On October 5 Benjamin's father sent down a bundle of dried herbs that he thought might be useful, including "tanzy, wormwood of two sorts, one Italian, cardes, balm, isip, pennyroyal." He recommended chewing the wormwood to prevent infection and told of a Frenchman who feared that his servant had the fever. He "was very earnest in inquiry after cardes benedictus or the blessed thistle." It had been hailed in 1578 as a cure for the plague, and the servant recovered with only a blister and the herb given as a tea. There's no evidence that Benjamin Smith used the herbs. He respected his mother-in-law's respect for Rush's methods, which he knew was borne of her observation of several cases.

Historians try to distinguish between home remedies and doctor's medicine, contrasting the good works of matriarchs like Margaret Morris with the insensitive prescriptions of doctors like Rush. Actually Rush worked well with the mothers of the city. Rush was overjoyed when another widow visited him and told how she cured herself with several mercurial purges and by having herself bled seven times in six days. Then Benjamin himself got a fever. He thought it only from fatigue. His mother-in-law urged medicine on him.

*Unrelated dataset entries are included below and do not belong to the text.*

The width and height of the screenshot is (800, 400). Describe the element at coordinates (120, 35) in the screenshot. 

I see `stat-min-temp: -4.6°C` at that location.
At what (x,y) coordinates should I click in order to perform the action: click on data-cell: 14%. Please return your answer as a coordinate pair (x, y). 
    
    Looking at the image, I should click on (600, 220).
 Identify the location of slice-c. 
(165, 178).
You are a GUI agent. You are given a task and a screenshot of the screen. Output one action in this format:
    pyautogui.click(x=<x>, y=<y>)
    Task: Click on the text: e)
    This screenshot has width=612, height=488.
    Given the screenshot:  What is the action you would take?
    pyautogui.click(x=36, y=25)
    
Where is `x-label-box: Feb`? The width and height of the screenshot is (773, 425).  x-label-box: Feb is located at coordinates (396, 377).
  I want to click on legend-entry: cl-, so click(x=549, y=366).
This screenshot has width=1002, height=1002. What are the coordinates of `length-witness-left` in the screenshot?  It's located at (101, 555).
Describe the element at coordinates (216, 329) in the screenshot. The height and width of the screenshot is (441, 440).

Margaret Morris had the bitter gratification of seeing proof of her diagnostic skill. Benjamin Smith did have the yellow fever, badly. On the 15th she left Smith with what she thought were favorable symptoms. He and Debby had been "twice bled" and both seemed comfortable. But Benjamin rapidly declined. He died on the afternoon of October 18, "without a sigh or groan - and perfectly sensible." Debby Smith completely collapsed. As Margaret Morris prepared Benjamin for the grave, she had to go to her daughter and try to rally her, and then get the family out of their Front Street house which was so close to where the epidemic started back in August.

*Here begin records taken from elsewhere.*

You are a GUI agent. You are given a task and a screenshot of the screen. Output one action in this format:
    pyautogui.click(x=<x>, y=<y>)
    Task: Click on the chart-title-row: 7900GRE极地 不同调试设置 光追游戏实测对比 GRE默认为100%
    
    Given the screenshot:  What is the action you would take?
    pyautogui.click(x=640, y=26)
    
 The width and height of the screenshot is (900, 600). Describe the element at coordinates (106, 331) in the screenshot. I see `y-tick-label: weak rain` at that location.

In the week that followed Debby moaned continually. Margaret had lost her husband when she was 29, but she had been surrounded by friends. She and Debby were surrounded by young children, servants and sick or incapacitated relatives. Margaret could do nothing to console her daughter. As for herself, she found comfort in a Bible prophecy "which seems fulfilling" - Amos 3:8 "...there shall be many dead bodies, in every place they shall cast them forth with silence." "When I look round," she continued in a letter she wrote the 24th, "and see what havoc death has made in our city - the young and vigorous taken away, the old and helpless left, many of them without support - my spirit almost dies within me and I am ready to say 'what wait I for? - my delight is in Thee.'" But 15 people were in her house and she very much the strongest.